Assembling Enzymatic Cascade Pathways inside Virus-Based Nanocages Using Dual-Tasking Nucleic Acid Tags.

TL;DR: Using CCMV-like particles to mimic nanocompartments can provide valuable insight on the role of biological compartments in enhancing metabolic efficiency, and the specific sequence of the DNA tag is capable of operating as a secondary biocatalyst as well as bridging two enzymes for co-encapsulation in a single capsid while maintaining their enzymatic activity.

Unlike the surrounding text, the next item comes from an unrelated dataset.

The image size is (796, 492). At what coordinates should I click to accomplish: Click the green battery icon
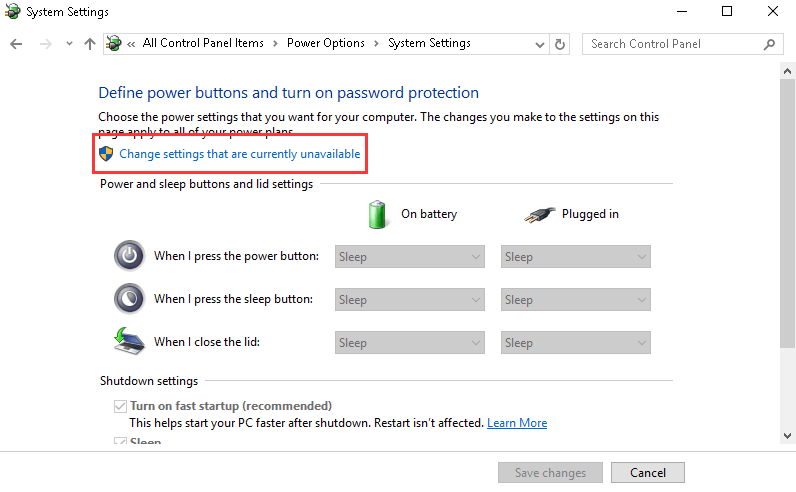coord(377,214)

Abstract: The packaging of proteins into discrete compartments is an essential feature for cellular efficiency. Inspired by Nature, we harness virus-like assemblies as artificial nanocompartments for enzyme-catalyzed cascade reactions. Using the negative charges of nucleic acid tags, we develop a versatile strategy to promote an efficient noncovalent co-encapsulation of enzymes within a single protein cage of cowpea chlorotic mottle virus (CCMV) at neutral pH. The encapsulation results in stable 21-22 nm sized CCMV-like particles, which is characteristic of an icosahedral T = 1 symmetry. Cryo-EM reconstruction was used to demonstrate the structure of T = 1 assemblies templated by biological soft materials as well as the extra-swelling capacity of these T = 1 capsids. Furthermore, the specific sequence of the DNA tag is capable of operating as a secondary biocatalyst as well as bridging two enzymes for co-encapsulation in a single capsid while maintaining their enzymatic activity. Using CCMV-like particles to mimic nanocompartments can provide valuable insight on the role of biological compartments in enhancing metabolic efficiency.